======== Data records

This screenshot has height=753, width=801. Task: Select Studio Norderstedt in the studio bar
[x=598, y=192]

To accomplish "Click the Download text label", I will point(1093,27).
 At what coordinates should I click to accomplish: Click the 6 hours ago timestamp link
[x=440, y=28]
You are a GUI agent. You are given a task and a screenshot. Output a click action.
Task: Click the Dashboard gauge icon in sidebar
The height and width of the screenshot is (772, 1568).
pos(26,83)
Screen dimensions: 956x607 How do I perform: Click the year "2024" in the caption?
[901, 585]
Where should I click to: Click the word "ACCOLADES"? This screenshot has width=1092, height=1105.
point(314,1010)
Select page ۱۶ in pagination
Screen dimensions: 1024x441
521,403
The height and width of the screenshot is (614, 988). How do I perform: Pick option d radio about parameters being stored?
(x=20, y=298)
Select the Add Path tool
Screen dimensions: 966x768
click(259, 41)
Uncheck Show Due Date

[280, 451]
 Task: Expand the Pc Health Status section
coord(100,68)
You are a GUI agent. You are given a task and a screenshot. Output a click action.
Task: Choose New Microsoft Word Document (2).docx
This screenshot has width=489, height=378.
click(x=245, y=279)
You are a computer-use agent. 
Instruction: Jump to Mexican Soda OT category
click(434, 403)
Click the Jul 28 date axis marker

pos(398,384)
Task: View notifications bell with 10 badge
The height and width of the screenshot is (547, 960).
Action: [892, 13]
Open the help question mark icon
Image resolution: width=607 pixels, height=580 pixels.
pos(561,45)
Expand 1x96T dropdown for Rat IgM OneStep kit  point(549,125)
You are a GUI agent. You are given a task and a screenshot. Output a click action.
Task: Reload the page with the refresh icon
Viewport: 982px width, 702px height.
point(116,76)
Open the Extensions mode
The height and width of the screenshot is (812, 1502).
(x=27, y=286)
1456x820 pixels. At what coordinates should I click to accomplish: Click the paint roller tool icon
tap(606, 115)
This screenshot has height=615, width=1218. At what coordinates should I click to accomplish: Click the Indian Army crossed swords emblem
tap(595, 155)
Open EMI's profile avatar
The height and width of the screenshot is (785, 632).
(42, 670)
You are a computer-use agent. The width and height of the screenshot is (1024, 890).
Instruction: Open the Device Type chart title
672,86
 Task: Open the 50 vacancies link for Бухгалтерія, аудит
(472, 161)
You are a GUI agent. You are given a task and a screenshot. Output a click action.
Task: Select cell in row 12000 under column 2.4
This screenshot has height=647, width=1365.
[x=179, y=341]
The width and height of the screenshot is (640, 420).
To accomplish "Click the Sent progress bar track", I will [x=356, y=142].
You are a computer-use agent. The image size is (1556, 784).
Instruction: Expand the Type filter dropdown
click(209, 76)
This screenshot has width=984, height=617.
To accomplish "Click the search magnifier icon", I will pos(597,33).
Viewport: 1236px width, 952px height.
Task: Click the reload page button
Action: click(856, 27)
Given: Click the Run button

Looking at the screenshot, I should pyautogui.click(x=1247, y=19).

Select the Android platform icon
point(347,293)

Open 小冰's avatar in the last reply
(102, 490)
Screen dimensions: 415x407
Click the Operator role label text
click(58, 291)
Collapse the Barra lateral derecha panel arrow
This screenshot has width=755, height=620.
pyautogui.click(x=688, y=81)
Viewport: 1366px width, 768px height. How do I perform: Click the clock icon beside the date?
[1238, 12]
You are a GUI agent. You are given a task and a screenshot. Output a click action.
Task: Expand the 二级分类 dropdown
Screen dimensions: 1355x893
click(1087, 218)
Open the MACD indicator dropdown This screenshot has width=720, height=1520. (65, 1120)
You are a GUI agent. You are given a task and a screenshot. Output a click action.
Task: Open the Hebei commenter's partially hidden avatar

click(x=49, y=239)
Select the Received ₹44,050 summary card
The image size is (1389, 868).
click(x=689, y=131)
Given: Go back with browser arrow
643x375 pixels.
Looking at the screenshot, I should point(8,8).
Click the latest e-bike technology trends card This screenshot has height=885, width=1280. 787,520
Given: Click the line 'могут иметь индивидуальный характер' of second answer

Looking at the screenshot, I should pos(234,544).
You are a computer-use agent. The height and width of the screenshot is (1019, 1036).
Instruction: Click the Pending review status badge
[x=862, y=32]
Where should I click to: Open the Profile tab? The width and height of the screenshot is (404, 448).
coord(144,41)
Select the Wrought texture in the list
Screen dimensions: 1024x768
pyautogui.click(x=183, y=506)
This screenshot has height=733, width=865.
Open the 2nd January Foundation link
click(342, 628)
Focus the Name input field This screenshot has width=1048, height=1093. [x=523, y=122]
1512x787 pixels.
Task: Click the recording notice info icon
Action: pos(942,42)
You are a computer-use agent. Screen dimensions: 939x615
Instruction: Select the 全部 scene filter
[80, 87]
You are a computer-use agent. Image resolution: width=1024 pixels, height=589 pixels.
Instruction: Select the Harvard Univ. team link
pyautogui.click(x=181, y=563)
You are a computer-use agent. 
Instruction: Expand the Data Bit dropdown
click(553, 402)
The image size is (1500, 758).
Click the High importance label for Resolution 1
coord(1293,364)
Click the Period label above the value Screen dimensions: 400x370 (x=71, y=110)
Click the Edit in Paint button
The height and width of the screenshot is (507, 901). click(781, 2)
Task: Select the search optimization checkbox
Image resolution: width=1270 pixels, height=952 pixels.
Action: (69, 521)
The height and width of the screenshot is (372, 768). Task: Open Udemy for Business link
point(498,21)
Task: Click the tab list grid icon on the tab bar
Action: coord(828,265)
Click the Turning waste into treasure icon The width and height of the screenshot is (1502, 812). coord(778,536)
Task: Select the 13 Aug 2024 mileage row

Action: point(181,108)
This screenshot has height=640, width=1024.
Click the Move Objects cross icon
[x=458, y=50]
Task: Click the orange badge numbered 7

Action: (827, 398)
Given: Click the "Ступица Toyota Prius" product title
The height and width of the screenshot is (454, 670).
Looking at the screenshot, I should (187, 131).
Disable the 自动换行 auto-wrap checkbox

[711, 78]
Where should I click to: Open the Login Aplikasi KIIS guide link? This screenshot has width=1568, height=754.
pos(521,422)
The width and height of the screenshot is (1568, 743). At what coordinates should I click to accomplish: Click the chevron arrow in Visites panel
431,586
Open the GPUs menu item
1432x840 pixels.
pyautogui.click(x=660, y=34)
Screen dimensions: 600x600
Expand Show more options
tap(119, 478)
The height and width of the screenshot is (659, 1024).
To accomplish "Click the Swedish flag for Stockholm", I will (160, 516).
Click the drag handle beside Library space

================

What you will do:
The range runs from the line above containing "Open 小冰's avatar in the last reply" to the line containing "Task: Expand the 二级分类 dropdown", inclusive. Restate those lines word for word and no others.

Exercise response:
Open 小冰's avatar in the last reply
(102, 490)
Screen dimensions: 415x407
Click the Operator role label text
click(58, 291)
Collapse the Barra lateral derecha panel arrow
This screenshot has width=755, height=620.
pyautogui.click(x=688, y=81)
Viewport: 1366px width, 768px height. How do I perform: Click the clock icon beside the date?
[1238, 12]
You are a GUI agent. You are given a task and a screenshot. Output a click action.
Task: Expand the 二级分类 dropdown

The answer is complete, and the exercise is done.